▶ TASK BRIEF: In the summary on tau aggregation, why do the authors conclude that the first detectable pathological form of tau was M(s)? Answer in one to three sentences.

Formato: Online Artículo Texto
Lenguaje:English
Publicado: American Society for Biochemistry and Molecular Biology 2022
Materias:
Acceso en línea:https://www.ncbi.nlm.nih.gov/pmc/articles/PMC9307951/
https://www.ncbi.nlm.nih.gov/pubmed/35750209
http://dx.doi.org/10.1016/j.jbc.2022.102163
Descripción
Sumario:Tau aggregation into ordered assemblies causes neurodegenerative tauopathies. We previously reported that tau monomer exists in either inert (M(i)) or seed-competent (M(s)) conformational ensembles and that M(s) encodes strains, that is, unique, self-replicating, biologically active assemblies. It is unknown if disease begins with M(s) formation followed by fibril assembly or if M(s) derives from fibrils and is therefore an epiphenomenon. Here, we studied a tauopathy mouse model (PS19) that expresses full-length mutant human (1N4R) tau (P301S). Insoluble tau seeding activity appeared at 2 months of age and insoluble tau protein assemblies by immunoblot at 3 months. Tau monomer from mice aged 1 to 6 weeks, purified using size-exclusion chromatography, contained soluble seeding activity at 4 weeks, before insoluble material or larger assemblies were observed, with assemblies ranging from n = 1 to 3 tau units. By 5 to 6 weeks, large soluble assemblies had formed. This indicated that the first detectable pathological forms of tau were in fact M(s). We next examined posttranslational modifications of tau monomer from 1 to 6 weeks. We detected no phosphorylation unique to M(s) in PS19 or human Alzheimer’s disease brains. We conclude that tauopathy begins with formation of the M(s) monomer, whose activity is phosphorylation independent. M(s) then self assembles to form oligomers before it forms insoluble fibrils. The conversion of tau monomer from M(i) to M(s) thus constitutes the first detectable step in the initiation of tauopathy in this mouse model, with obvious implications for the origins of tauopathy in humans.

▶ INFORMATION SUPPLIED:
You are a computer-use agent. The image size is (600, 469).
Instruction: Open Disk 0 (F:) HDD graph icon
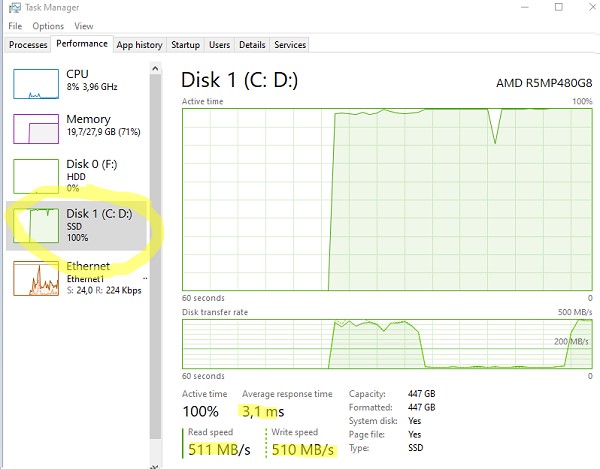click(x=34, y=176)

▶ ANSWER FOR THIS EXERCISE: In the PS19 mice, purified tau monomer had soluble seeding activity at 4 weeks, before insoluble material or larger assemblies were seen, when assemblies held only 1 to 3 tau units. Large soluble assemblies formed only at 5 to 6 weeks, insoluble seeding activity at 2 months and insoluble assemblies on immunoblot at 3 months.